In reparto ho iniziato a chiedere aiuto e ho imparato a farlo. Avevo bisogno di aiuto per aprire le confezioni del cibo, per andare in bagno, per pulirmi e lavarmi i capelli. E qui ho capito che non c’è vergogna a chiedere aiuto, ho imparato a rallentare e a rimodulare ancora una volta la mia vita. Ancora e ancora, in un ciclo infinito di giorni, settimane e anni. Sì perché da qualche anno “convivo” con la fibromialgia e per questo rimodulo la mia vita giorno per giorno.
In quelle lunghe ore in Utic, durante le quali ho riso e scherzato, o come dicono Gabro, Flavio e Manu ho “regalato serenità” a chi veniva a trovarmi invece di “riceverla”, ho imparato a regalarmi del tempo e a coltivare la pazienza e l’affetto, pur sapendo che, per una persona impaziente come me, sarà difficile. Perché pure essendo consapevole che la vita vada vissuta un passo alla volta e giorno per giorno, sto imparando a frenare e ad aspettare.

Da quel 23 aprile ho capito anche che alcune persone possono essere fredde e distaccate, e possono anche parlare a sproposito senza essere capaci di empatizzare. Per queste persone l’unica costante della vita sono loro stesse, tanto da non riuscire a vedere oltre il loro piccolo orticello. Ma altre possono regalarti il loro tempo e i loro sorriso, e a loro non finirò mai di dire grazie.
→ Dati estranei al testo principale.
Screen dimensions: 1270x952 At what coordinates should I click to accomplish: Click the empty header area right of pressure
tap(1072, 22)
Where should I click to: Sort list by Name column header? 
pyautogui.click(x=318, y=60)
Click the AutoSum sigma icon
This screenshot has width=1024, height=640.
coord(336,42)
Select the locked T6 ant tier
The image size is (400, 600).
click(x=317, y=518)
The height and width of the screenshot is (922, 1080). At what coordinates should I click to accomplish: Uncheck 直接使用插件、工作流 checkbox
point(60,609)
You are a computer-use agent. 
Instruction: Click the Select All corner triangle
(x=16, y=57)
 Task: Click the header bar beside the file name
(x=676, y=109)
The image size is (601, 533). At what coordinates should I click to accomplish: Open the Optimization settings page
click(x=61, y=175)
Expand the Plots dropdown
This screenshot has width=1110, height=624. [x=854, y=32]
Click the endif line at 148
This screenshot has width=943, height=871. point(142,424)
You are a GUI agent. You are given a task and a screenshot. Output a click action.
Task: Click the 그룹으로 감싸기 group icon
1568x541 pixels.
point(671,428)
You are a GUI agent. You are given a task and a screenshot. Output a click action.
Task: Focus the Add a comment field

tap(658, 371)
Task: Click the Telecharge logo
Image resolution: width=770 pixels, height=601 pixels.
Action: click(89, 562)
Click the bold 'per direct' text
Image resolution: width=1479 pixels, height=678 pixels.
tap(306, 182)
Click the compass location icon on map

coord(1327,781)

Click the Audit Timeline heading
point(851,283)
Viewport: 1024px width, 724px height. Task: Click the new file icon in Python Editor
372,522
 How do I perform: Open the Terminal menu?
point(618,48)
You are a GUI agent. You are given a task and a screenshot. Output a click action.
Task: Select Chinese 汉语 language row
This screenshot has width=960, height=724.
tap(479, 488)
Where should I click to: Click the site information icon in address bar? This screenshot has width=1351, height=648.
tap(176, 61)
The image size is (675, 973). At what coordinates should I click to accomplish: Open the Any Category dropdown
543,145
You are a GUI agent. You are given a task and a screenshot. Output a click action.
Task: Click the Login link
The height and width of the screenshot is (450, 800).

E oggi a due mesi e qualche giorno dalle mie dimissioni è come se vedessi per la prima volta. Sono cambiata. In fondo c’è un prima e c’è un dopo, e in mezzo lo spartiacque. Nel mio caso è stata la possibilità di non poter più essere qui e la consapevolezza di poter vedere ogni giorno il sole sorgere, e quindi di dare il giusto peso alle cose.
Mi sento più libera e serena, e piano piano sto iniziando a disinnescare le situazioni tossiche e potenzialmente esplosive senza provare senso di colpa. Le situazioni tossiche passano nella mia vita e io riesco a non farmi sfiorare. Ho iniziato a farmi scivolare le cose, a tagliare i rami secchi e a non dedicare più tempo a cose e persone che entrano nella mia vita solo per caso, ho iniziato a rimodulare le relazioni e a dedicare tempo agli affetti e alle cose che mi fanno stare bene. In una lunga e lenta ricerca dell’equilibrio, quell’equilibrio che per tutta la vita ho evitato vivendo di eccessi e di alti e bassi.
Ora sto bene, la frequenza e il fiato vanno molto meglio, sono meno stanca e le giornate sono scandite dagli orari per prendere le medicine e infilare le calze compressive. Purtroppo il trombo, che ho ribattezzato Trombino Pompadour è ancora lì, ma sto bene. Ogni giorno al risveglio, prima di infilare le calze, mi guardo intorno e penso di essere fortunata. Perché sono ancora qui.